As most buyers of second-hand cars we interviewed will attest, doing one’s homework is the key to getting a very good used car deal. Autolink Philippines (, an online auto resource says the first thing you need is to determine your needs: “If you are buying the car for yourself, are you looking for something used primarily for commuting, or for work? Are you looking for a status symbol? Then a compact car, sports car or pickup may suit you. Do you have children?” and so on.

“Choose a car that fits your lifestyle and contributes to your functionality and productivity,” adds Charlie, a self-styled middle man for Luxury Car sellers. “Whether brand-new or second hand, what matters most is you get a car you’ll enjoy driving and riding. You have to like the car and not just be influenced by reviews or what other people say about it. That means getting a feel for the car and see if it is right for you.”, another online auto resource says “shopping for a used car is not really as easy as buying a new car. Never trust your instincts in buying used cars. Getting a thorough review of the car will help you find a good buy.”

And by thorough review, that means doing your homework. For starters, beauty is very much skin deep even and especially when it comes to used vehicles. “Don't just fall in love with the car based on its looks,” cautions Lizette Manalo, a US-based businesswoman who engages in online buying and selling at under the username iluvukay. “Inspect under the hood.
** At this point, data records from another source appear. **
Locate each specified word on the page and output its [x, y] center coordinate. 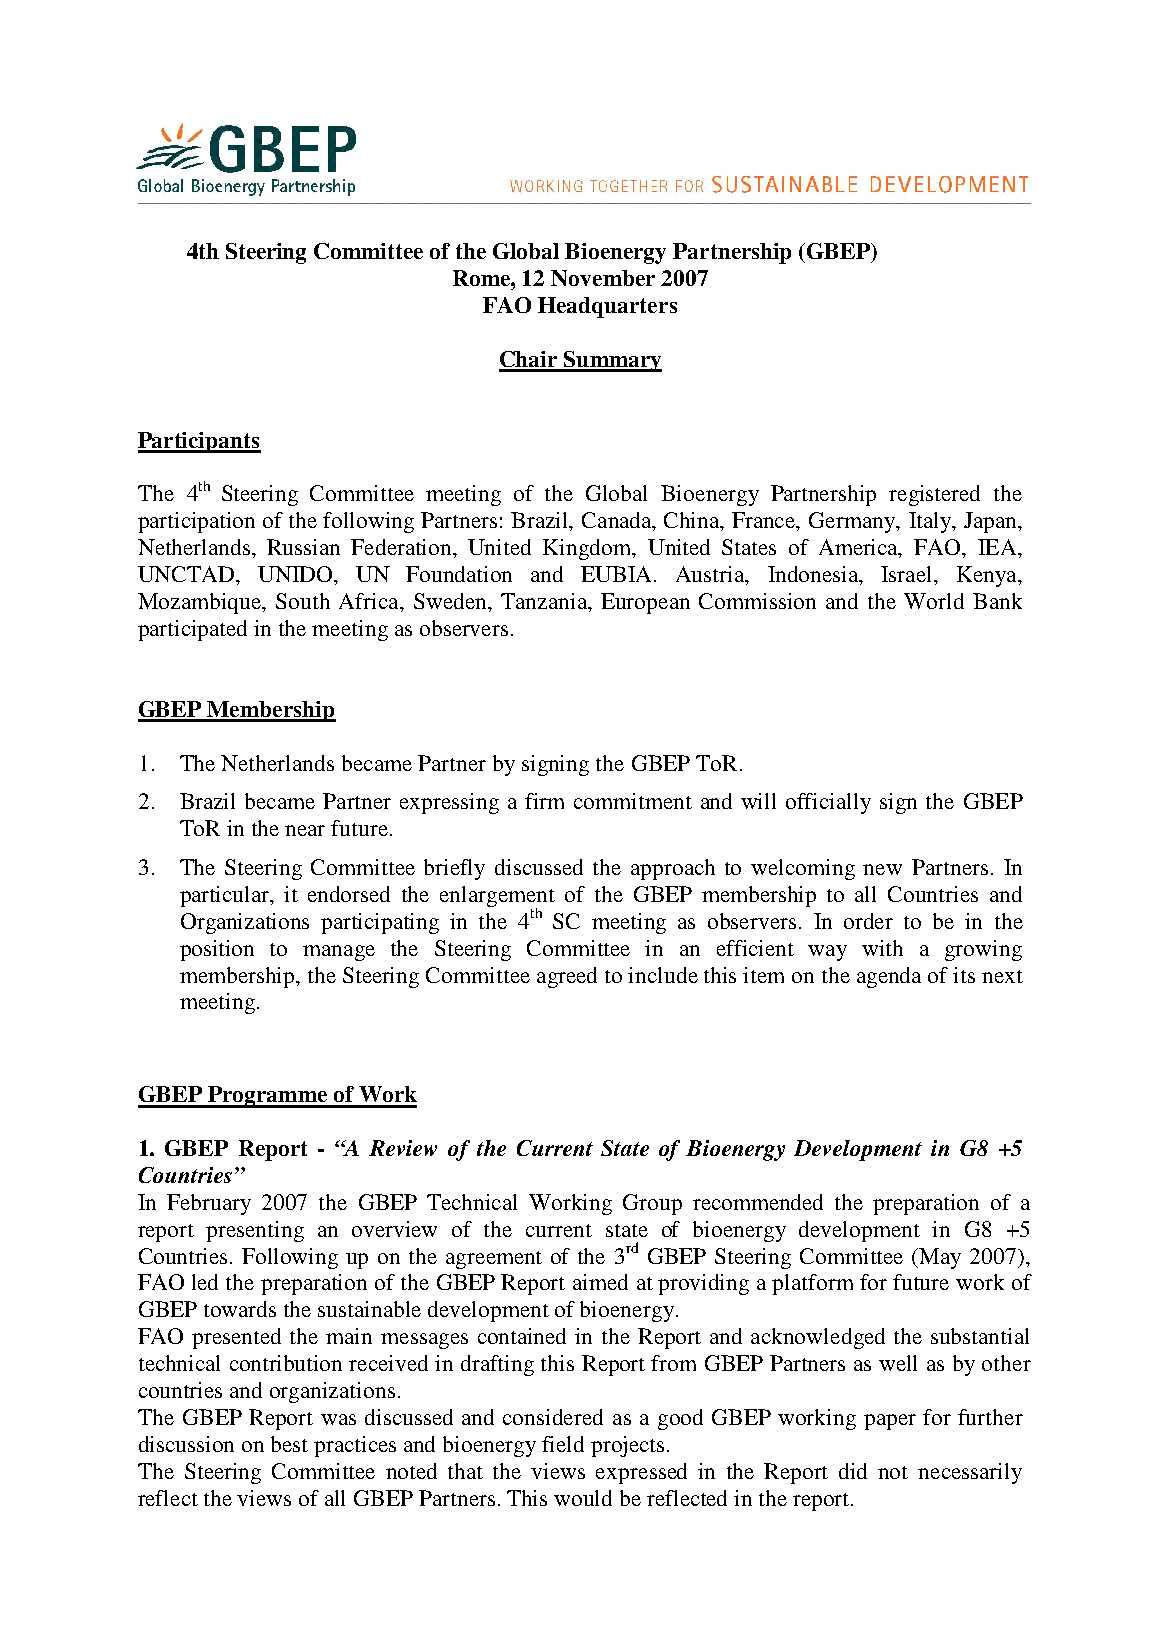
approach [673, 869]
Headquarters [607, 307]
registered [934, 495]
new [882, 869]
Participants [199, 442]
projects [627, 1446]
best [289, 1444]
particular [226, 896]
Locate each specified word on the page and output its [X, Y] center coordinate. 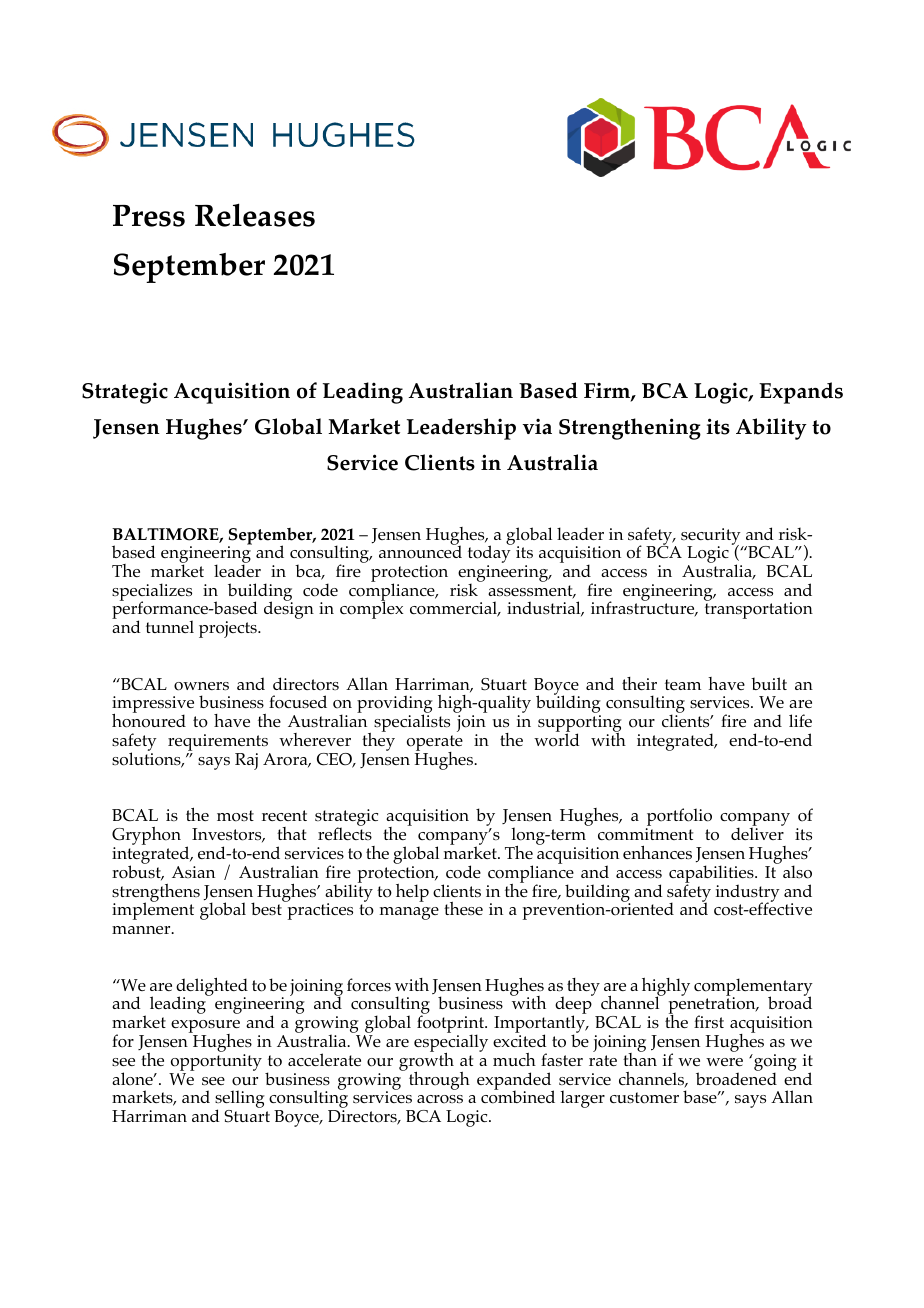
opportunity [216, 1062]
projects [229, 629]
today [490, 555]
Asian [193, 872]
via [537, 426]
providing [395, 705]
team [683, 684]
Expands [801, 393]
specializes [152, 593]
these [463, 908]
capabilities [712, 875]
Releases [255, 215]
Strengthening [630, 429]
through [438, 1079]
Some simple checkings can give you better judgment of how the owner has treated the vehicle.”

What’s under the hood

Lizette says engine issues are expected with second hand cars. “Due diligence can keep one from buying a lemon car and can keep you from being stuck with hefty repair bills that are mostly unnecessary,” she says. “First, you need to check oil and transmission oil. If they’re dark and grimy, that means the owner might be negligent with oil changes. If the air filter is black then it’s dirty.”
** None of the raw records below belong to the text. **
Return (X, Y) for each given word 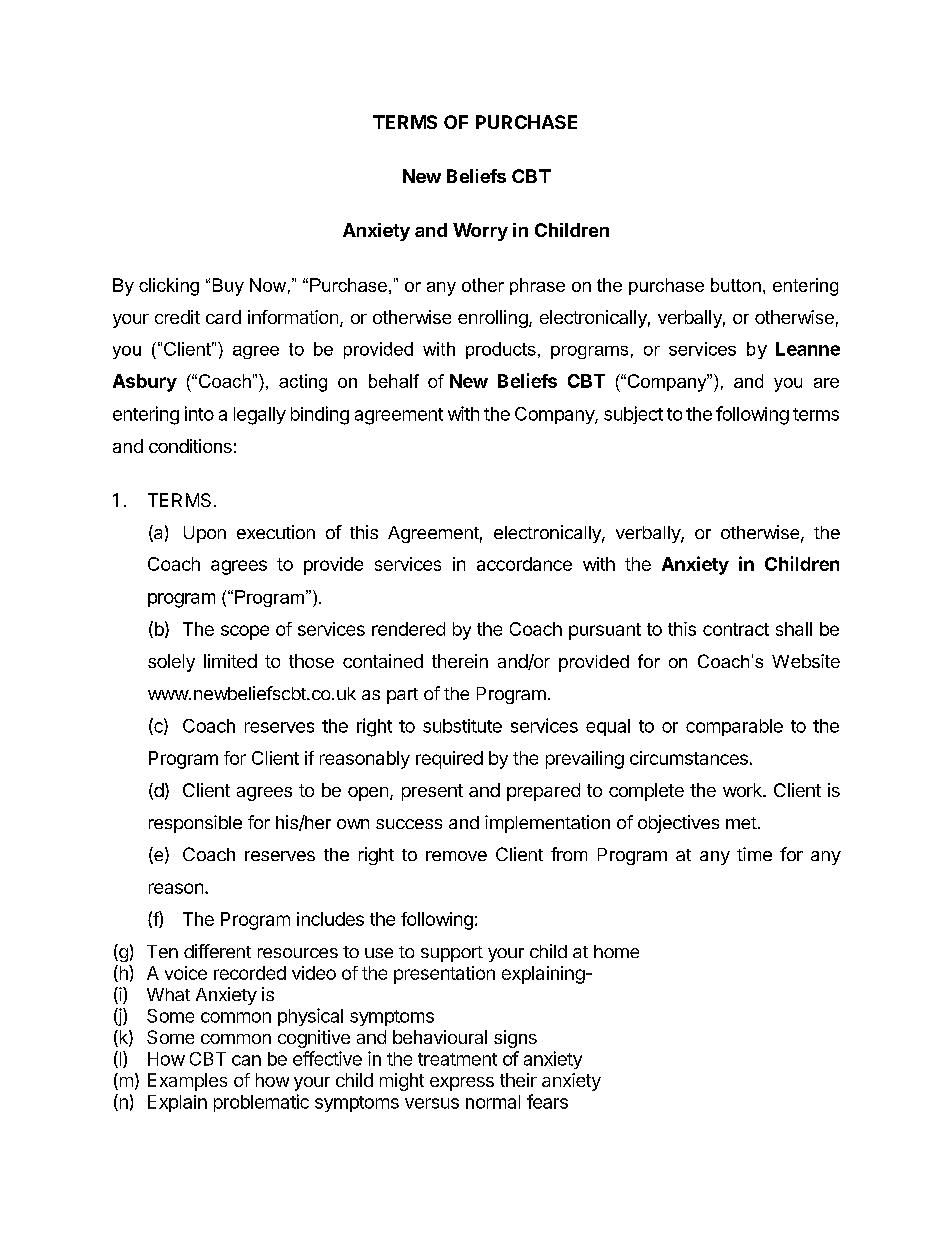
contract (736, 629)
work (743, 790)
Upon (205, 534)
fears (547, 1101)
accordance (524, 564)
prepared (543, 792)
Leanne (808, 349)
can (246, 1060)
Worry (480, 232)
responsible (195, 824)
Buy (228, 287)
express (462, 1084)
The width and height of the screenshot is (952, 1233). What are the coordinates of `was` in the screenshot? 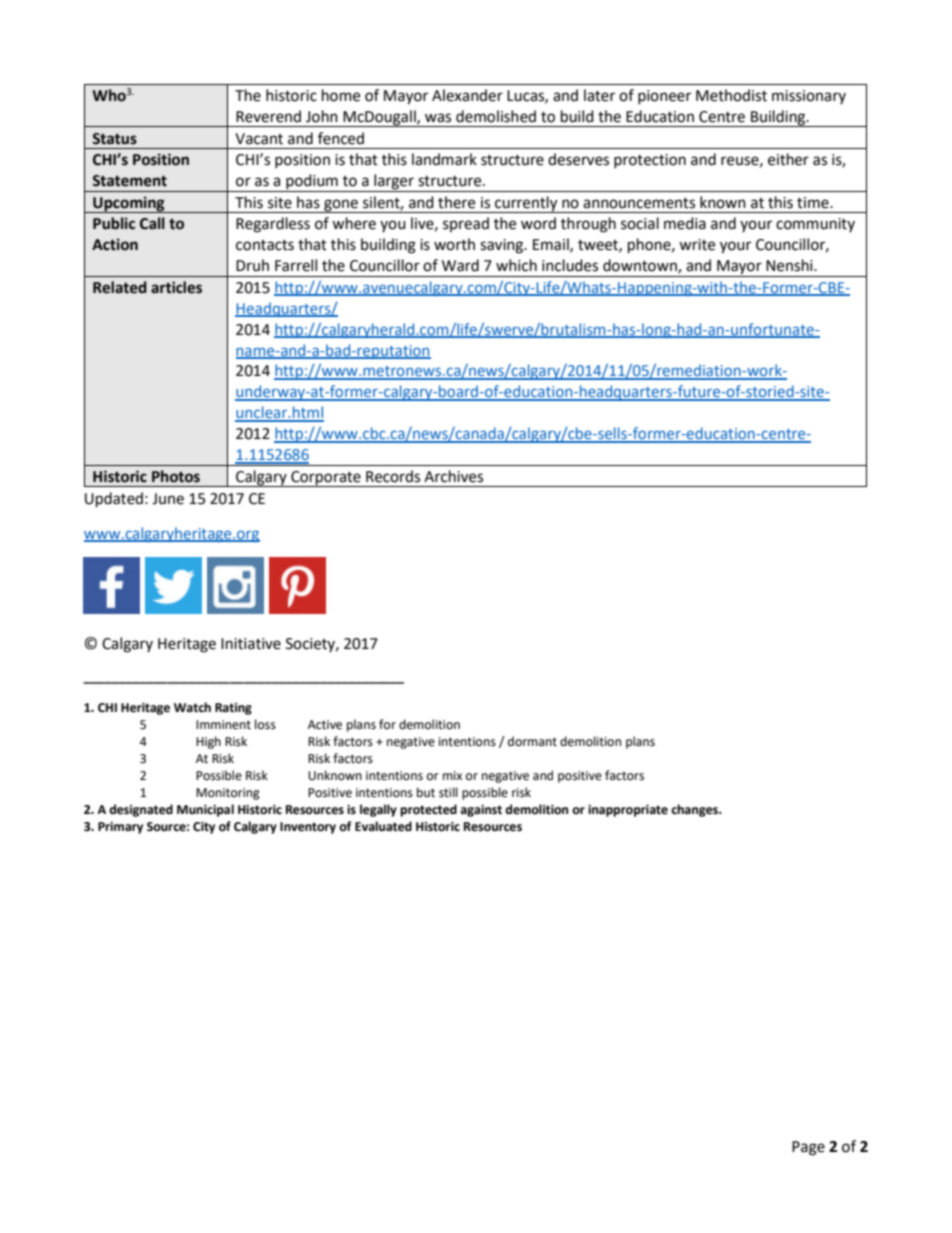 It's located at (438, 118).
If you make a checklist, then Lizette also suggests a few more questions that you’ll want answered when checking out a used car. “Are there leaks under the car? Are there unnecessary noises that shouldn’t be there when you test drive it? Do the brakes work well and does it squeak when you step on them? Do the car shift smoothly? Does it overheat as shown by the temperature needle drastically shifting to high after driving for a while? Does the airconditioning work? Gauges? Electricals like headlights, taillights and wipers? Does the car have starting issues that can possibly be caused by a dying alternator, battery or others? How much tire meat is left? What kind of repairs, major or minor, has the owner done to it?”
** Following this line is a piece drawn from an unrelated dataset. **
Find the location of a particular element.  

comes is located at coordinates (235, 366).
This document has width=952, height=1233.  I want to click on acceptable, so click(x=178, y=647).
Autolink adds that knowing a used car history (i.e. “totaled in an accident/salvaged, flood damage, odometer rollbacks, lemon histories, junked titles, state emissions inspection results, lien activity, and/or vehicle use”) is also very important not just in determining its true worth but also in getting a good idea on how much mileage and usage does it still have in its tank.

Who to take with you

If you don’t have enough confidence in determining these things on your own, then by all means, get your own mechanic (make sure, he’s a really good one at that, too) to check out the car for you. Listen to Lizette: “If the owner would agree to take the car with to a mechanic, or have a tune-up done by a pro, then tune ups can pretty much tell you some issues that your plain eyes and intuition cannot see.”

There are always certain risks involved when buying a used car, or any used item for that matter. Maricel Tan Chong, another businesswoman who has owned several cars over the years and has bought both brand new and used vehicles advices only to buy from people you already know. “Unless you personally know the owner of the car you are buying and the history of the car itself, there is a great risk of driving home a defective car,” she says. “Remember, people selling cars only highlight their good points and rarely mention, if they ever do, their defects.”

Charlie, the Luxury Car specialist somewhat disagrees. “I think it’s okay to buy from a used car dealer where you are comfortable transacting and convenient for you. Buying from a dealer is establishing a relationship where the buyer is also dependent upon the service of the dealer and it is important that there is mutual trust.”

Lastly, Charlie emphasizes to importance of giving some down payment to reserve the car. “When you have the car’s service history and you had it checked by your mechanic and all that, then you need to make a down payment. As the dealer or seller is also continuously advertising the car regardless if the buyer is really interested, A down payment is a good first step in eventually “sealing the deal.”